Hataraki Man – Entering the hard boiled wonderland

While the spring season blossoms with new anime, I’m still frozen in winter wonderland with Hataraki Man. This is another show that, for whatever superficial reasoning, I had managed to avoid until this past weekend. Fate conspired to bring us together. These are my thoughts so far, but be warned, Hataraki Man is a (rather nutritious) slice of life anime; a genre that I’m well aware inspires as much boredom as it does admiration.
Adapted from an original manga by Moyoco Anno (wife of Gunbuster’s deranged genius Hideaki Anno), the main character is 28-year-old Matsukata, a sex-starved weekly-magazine editor who devotes 99.99999% of her life to slaving away on her next big feature.
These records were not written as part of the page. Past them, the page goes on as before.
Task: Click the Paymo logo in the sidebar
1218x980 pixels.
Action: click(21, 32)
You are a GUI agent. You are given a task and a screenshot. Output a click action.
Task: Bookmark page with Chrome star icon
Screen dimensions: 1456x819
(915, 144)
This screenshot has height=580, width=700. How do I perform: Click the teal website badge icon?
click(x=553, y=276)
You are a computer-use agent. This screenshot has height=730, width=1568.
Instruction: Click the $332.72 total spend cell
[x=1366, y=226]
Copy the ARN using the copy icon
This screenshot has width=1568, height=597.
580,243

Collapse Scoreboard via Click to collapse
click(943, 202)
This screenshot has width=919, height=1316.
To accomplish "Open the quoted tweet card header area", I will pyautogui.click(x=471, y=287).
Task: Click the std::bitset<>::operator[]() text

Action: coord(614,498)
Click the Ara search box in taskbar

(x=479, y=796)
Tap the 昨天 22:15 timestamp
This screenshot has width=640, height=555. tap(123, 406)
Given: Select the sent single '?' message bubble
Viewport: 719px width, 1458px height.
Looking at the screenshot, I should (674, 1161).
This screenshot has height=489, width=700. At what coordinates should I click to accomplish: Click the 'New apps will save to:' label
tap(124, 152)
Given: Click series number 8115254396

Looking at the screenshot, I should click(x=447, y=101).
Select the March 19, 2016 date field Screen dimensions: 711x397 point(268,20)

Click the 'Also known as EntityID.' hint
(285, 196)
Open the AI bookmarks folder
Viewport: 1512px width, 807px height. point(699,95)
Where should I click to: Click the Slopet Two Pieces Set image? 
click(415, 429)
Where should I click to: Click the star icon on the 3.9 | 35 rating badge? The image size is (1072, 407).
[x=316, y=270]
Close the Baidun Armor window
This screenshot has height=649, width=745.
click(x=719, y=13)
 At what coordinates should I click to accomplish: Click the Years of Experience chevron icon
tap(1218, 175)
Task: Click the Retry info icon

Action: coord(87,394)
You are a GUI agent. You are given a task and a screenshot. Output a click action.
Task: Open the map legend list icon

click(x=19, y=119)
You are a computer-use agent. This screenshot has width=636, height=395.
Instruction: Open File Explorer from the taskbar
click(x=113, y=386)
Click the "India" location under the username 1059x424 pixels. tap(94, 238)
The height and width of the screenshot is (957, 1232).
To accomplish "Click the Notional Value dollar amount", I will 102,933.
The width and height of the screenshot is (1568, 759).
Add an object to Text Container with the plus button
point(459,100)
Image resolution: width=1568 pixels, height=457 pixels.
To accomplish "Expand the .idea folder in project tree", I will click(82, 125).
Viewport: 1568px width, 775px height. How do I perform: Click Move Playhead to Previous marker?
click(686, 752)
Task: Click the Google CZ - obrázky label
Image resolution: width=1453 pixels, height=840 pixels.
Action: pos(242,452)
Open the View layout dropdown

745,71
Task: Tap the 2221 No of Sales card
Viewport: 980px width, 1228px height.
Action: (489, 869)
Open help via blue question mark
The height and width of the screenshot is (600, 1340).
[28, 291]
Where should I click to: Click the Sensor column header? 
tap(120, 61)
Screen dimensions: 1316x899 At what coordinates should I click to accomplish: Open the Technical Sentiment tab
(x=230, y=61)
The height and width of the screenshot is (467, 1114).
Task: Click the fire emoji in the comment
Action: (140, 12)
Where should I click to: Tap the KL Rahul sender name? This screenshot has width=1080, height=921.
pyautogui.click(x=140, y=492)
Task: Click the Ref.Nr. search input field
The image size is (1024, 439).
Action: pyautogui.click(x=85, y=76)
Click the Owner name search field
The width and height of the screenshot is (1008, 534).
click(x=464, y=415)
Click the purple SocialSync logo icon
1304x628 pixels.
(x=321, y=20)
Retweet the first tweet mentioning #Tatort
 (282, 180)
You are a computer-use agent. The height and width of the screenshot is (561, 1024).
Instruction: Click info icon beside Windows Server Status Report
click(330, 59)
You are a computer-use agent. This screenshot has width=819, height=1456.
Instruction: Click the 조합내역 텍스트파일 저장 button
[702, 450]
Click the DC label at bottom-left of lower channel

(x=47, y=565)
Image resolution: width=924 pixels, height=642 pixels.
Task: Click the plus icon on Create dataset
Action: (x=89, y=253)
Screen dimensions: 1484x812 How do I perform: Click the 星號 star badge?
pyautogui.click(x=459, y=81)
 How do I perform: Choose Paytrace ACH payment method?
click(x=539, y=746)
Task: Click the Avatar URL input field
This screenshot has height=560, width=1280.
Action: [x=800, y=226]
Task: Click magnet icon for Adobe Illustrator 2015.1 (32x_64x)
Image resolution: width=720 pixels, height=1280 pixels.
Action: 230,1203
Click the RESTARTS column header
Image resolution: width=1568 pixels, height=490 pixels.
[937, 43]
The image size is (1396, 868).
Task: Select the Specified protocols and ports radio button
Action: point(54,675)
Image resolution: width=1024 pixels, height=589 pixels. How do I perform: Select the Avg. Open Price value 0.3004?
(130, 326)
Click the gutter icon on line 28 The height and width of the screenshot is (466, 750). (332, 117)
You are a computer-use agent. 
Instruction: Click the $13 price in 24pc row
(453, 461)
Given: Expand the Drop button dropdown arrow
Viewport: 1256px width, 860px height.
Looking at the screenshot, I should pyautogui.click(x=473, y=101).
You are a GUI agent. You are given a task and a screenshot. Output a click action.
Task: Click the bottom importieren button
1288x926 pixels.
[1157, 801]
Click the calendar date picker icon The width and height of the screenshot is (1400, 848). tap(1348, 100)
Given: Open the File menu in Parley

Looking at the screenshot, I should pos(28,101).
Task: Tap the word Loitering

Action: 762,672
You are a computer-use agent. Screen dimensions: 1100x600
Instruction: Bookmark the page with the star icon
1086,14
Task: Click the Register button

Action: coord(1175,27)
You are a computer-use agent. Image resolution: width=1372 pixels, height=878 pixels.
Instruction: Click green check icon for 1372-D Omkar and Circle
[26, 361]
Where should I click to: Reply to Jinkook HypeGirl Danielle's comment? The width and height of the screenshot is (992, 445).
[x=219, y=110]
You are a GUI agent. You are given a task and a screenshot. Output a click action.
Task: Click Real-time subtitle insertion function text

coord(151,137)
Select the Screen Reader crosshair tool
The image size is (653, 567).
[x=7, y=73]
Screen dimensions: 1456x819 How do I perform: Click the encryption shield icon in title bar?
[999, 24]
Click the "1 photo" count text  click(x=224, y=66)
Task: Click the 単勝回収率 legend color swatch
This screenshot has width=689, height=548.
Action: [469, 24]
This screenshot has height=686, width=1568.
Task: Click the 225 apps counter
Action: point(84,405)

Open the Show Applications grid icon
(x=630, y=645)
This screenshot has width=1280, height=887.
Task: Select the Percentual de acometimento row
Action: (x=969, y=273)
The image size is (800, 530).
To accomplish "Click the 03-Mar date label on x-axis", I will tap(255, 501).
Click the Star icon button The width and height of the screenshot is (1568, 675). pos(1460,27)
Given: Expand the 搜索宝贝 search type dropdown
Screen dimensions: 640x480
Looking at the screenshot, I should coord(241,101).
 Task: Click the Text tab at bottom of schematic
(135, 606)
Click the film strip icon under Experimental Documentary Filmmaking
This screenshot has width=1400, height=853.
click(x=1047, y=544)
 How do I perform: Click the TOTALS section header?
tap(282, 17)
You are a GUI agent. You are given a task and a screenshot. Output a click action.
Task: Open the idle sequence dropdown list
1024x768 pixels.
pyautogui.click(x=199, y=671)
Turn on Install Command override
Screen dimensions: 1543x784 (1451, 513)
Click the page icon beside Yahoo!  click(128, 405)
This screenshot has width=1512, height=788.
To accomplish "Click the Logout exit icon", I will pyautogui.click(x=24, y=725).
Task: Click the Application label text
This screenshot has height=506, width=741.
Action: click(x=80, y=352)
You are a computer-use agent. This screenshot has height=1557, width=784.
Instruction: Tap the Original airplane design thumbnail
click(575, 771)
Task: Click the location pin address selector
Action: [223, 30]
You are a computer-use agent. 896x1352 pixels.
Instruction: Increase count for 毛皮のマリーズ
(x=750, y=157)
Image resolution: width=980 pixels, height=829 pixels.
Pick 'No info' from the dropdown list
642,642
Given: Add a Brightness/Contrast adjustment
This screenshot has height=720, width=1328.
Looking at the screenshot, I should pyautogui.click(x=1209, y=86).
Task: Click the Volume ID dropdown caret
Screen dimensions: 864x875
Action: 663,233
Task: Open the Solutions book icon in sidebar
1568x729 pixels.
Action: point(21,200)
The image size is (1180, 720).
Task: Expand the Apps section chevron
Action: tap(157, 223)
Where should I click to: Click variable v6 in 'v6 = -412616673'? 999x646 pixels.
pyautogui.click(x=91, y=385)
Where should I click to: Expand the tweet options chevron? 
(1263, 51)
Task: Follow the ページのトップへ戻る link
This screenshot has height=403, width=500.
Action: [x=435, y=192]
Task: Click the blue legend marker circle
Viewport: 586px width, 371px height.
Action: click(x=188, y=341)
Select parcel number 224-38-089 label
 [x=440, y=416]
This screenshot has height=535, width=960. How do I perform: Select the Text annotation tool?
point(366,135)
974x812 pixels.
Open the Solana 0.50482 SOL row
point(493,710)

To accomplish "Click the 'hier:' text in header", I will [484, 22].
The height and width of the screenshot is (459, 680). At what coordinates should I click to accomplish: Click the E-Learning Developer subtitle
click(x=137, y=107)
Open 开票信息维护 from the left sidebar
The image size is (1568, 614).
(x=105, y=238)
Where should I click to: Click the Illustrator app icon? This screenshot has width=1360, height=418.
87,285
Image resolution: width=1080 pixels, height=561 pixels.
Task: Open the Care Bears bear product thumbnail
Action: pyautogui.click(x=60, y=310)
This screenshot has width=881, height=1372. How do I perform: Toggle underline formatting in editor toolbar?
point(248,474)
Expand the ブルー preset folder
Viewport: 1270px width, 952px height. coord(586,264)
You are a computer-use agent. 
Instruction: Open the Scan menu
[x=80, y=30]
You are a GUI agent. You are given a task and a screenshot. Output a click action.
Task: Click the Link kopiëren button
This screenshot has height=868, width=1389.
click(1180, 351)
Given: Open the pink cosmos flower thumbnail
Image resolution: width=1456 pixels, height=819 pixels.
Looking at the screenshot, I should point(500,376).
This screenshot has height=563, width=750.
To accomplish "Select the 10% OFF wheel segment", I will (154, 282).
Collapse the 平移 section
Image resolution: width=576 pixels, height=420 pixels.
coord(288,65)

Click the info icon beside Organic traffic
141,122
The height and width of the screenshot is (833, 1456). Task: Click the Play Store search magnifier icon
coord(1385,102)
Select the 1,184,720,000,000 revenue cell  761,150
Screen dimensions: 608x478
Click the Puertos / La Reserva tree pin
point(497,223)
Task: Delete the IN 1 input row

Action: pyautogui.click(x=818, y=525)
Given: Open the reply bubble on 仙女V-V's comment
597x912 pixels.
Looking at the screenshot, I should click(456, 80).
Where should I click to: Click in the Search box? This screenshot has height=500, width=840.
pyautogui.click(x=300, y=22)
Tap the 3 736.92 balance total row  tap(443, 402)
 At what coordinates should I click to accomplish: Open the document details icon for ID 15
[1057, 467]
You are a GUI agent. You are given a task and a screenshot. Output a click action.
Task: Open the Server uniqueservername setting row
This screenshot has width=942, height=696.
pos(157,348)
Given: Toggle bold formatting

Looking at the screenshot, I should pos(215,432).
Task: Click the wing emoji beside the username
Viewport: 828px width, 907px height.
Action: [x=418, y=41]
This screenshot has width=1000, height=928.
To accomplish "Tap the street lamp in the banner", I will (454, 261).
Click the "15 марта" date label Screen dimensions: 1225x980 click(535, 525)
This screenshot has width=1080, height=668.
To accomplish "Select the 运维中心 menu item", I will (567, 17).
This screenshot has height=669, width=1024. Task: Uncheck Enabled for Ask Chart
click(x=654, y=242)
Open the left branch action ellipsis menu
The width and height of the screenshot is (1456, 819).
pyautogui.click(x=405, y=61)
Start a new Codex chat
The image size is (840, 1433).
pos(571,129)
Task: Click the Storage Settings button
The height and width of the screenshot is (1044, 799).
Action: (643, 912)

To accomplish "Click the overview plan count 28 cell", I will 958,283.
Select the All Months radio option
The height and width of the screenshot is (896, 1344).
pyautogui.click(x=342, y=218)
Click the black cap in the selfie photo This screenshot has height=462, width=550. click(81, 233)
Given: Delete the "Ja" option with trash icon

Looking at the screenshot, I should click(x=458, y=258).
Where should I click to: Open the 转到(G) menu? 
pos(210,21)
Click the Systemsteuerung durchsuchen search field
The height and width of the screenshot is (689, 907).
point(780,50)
Between the long hours spent writing, interviewing ungrateful celebrities and hanging around with the office crowd, her social life and relationships have faded. The conflict central to Hataraki Man is Matsukata’s constant striving for a so called “normal” home life when she desperately craves success as a writer too. She could just take it easy, turn up at the office and work a regular joe 9 to 5 shift, but she wants to create something special; something to be remembered by.
Matsukata’s lofty ambitions are nothing new (especially to us Shonen Jump enthusiasts!), but to be a fiery female in modern day Japan (where the still-prevalent gender roles for a woman of her age dictate she should be a house-wife) gifts Hataraki Man a refreshing sense of gender role reversal. Indeed, even the title is an ironic twisting of words, given the “Hataraki Man” is actually a woman.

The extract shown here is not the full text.